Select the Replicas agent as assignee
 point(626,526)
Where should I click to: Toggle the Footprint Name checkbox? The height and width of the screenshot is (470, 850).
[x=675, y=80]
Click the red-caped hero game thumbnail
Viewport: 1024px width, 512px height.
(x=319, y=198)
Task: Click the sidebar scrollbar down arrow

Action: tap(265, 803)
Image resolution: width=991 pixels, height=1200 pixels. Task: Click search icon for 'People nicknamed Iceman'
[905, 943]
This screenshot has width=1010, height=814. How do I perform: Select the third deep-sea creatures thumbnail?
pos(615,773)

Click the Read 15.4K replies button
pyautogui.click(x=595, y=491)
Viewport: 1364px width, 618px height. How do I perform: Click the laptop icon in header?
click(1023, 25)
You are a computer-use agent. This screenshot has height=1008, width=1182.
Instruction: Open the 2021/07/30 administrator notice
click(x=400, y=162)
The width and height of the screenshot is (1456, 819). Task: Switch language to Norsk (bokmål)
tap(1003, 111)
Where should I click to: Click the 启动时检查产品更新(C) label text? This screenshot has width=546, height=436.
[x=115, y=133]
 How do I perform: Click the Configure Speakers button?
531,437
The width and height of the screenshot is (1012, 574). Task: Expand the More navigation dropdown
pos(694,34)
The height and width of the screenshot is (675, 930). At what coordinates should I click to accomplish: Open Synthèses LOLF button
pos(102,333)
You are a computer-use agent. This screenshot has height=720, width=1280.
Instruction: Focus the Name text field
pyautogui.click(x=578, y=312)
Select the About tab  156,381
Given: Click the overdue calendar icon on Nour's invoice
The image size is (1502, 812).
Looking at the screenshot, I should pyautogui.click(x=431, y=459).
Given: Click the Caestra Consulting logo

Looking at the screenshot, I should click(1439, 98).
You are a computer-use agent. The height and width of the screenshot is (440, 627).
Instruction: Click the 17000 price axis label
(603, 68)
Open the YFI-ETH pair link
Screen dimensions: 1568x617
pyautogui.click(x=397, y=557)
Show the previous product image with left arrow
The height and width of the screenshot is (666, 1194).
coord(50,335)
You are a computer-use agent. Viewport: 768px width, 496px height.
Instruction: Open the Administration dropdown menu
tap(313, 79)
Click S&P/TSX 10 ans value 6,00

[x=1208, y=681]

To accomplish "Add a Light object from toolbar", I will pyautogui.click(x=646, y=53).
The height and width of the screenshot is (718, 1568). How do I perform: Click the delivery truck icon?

------------------------------------------------------------------------

● **PROBLEM STATEMENT**: Give each line of the records above again, unchanged.

● **FINISHED TASK**:
Select the Replicas agent as assignee
 point(626,526)
Where should I click to: Toggle the Footprint Name checkbox? The height and width of the screenshot is (470, 850).
[x=675, y=80]
Click the red-caped hero game thumbnail
Viewport: 1024px width, 512px height.
(x=319, y=198)
Task: Click the sidebar scrollbar down arrow

Action: tap(265, 803)
Image resolution: width=991 pixels, height=1200 pixels. Task: Click search icon for 'People nicknamed Iceman'
[905, 943]
This screenshot has width=1010, height=814. How do I perform: Select the third deep-sea creatures thumbnail?
pos(615,773)

Click the Read 15.4K replies button
pyautogui.click(x=595, y=491)
Viewport: 1364px width, 618px height. How do I perform: Click the laptop icon in header?
click(1023, 25)
You are a computer-use agent. This screenshot has height=1008, width=1182.
Instruction: Open the 2021/07/30 administrator notice
click(x=400, y=162)
The width and height of the screenshot is (1456, 819). Task: Switch language to Norsk (bokmål)
tap(1003, 111)
Where should I click to: Click the 启动时检查产品更新(C) label text? This screenshot has width=546, height=436.
[x=115, y=133]
 How do I perform: Click the Configure Speakers button?
531,437
The width and height of the screenshot is (1012, 574). Task: Expand the More navigation dropdown
pos(694,34)
The height and width of the screenshot is (675, 930). At what coordinates should I click to accomplish: Open Synthèses LOLF button
pos(102,333)
You are a computer-use agent. This screenshot has height=720, width=1280.
Instruction: Focus the Name text field
pyautogui.click(x=578, y=312)
Select the About tab  156,381
Given: Click the overdue calendar icon on Nour's invoice
The image size is (1502, 812).
Looking at the screenshot, I should pyautogui.click(x=431, y=459).
Given: Click the Caestra Consulting logo

Looking at the screenshot, I should click(1439, 98).
You are a computer-use agent. The height and width of the screenshot is (440, 627).
Instruction: Click the 17000 price axis label
(603, 68)
Open the YFI-ETH pair link
Screen dimensions: 1568x617
pyautogui.click(x=397, y=557)
Show the previous product image with left arrow
The height and width of the screenshot is (666, 1194).
coord(50,335)
You are a computer-use agent. Viewport: 768px width, 496px height.
Instruction: Open the Administration dropdown menu
tap(313, 79)
Click S&P/TSX 10 ans value 6,00

[x=1208, y=681]

To accomplish "Add a Light object from toolbar", I will pyautogui.click(x=646, y=53).
The height and width of the screenshot is (718, 1568). How do I perform: Click the delivery truck icon?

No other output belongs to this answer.